Start of The input

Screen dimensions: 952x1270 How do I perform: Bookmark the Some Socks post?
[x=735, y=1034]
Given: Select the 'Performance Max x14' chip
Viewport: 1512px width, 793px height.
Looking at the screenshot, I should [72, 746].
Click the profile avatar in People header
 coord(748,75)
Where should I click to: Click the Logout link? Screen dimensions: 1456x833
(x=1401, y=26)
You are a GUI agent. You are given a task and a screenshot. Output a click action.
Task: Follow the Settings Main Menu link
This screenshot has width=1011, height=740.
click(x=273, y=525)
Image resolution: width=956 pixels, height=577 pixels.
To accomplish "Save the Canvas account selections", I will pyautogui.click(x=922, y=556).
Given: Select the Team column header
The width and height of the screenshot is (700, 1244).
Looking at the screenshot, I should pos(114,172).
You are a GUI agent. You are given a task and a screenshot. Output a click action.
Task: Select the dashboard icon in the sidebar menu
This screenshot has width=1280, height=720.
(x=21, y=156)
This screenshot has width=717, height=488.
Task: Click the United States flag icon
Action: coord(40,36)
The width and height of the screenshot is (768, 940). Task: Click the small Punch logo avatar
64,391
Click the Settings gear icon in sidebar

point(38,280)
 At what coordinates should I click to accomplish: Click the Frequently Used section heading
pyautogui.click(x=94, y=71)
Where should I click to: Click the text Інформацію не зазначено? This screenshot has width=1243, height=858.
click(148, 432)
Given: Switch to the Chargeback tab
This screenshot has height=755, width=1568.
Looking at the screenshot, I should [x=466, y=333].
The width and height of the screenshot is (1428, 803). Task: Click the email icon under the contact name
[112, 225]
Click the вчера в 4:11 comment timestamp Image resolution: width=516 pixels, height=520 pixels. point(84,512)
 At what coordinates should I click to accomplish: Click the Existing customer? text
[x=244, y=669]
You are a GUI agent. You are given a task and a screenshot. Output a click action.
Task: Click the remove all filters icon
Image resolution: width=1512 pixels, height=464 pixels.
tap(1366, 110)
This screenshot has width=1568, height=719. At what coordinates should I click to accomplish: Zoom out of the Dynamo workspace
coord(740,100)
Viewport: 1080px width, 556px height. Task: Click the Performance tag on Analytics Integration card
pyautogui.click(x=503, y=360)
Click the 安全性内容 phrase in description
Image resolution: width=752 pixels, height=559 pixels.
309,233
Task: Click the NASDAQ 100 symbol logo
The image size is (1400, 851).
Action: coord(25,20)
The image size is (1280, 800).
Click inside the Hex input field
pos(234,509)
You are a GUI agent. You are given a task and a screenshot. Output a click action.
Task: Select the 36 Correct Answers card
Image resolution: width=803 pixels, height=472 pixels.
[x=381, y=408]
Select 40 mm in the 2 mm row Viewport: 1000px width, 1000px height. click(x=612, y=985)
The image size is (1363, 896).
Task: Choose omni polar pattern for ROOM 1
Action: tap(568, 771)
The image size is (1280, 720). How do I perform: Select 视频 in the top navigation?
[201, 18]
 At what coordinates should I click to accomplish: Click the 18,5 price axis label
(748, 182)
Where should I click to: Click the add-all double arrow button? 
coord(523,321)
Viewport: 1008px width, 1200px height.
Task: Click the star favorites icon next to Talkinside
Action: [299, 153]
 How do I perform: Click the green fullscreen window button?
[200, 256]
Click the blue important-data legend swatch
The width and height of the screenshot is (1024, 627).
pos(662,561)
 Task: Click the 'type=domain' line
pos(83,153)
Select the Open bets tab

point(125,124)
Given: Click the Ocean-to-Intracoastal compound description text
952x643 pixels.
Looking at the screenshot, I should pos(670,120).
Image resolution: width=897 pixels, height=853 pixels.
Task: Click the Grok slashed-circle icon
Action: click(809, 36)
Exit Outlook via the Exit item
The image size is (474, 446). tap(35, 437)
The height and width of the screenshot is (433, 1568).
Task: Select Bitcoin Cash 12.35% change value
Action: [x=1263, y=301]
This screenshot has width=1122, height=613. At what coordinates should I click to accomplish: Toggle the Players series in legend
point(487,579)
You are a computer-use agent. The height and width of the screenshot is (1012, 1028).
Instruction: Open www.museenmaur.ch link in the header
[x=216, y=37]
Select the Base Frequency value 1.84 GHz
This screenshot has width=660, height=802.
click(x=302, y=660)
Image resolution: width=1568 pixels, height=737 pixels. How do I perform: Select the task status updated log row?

End of The input

What the task requires
A word-for-word restatement of the lines running from the one with "Instruction: Open www.museenmaur.ch" to the last line of the records is the whole answer.

Written answer
Instruction: Open www.museenmaur.ch link in the header
[x=216, y=37]
Select the Base Frequency value 1.84 GHz
This screenshot has width=660, height=802.
click(x=302, y=660)
Image resolution: width=1568 pixels, height=737 pixels. How do I perform: Select the task status updated log row?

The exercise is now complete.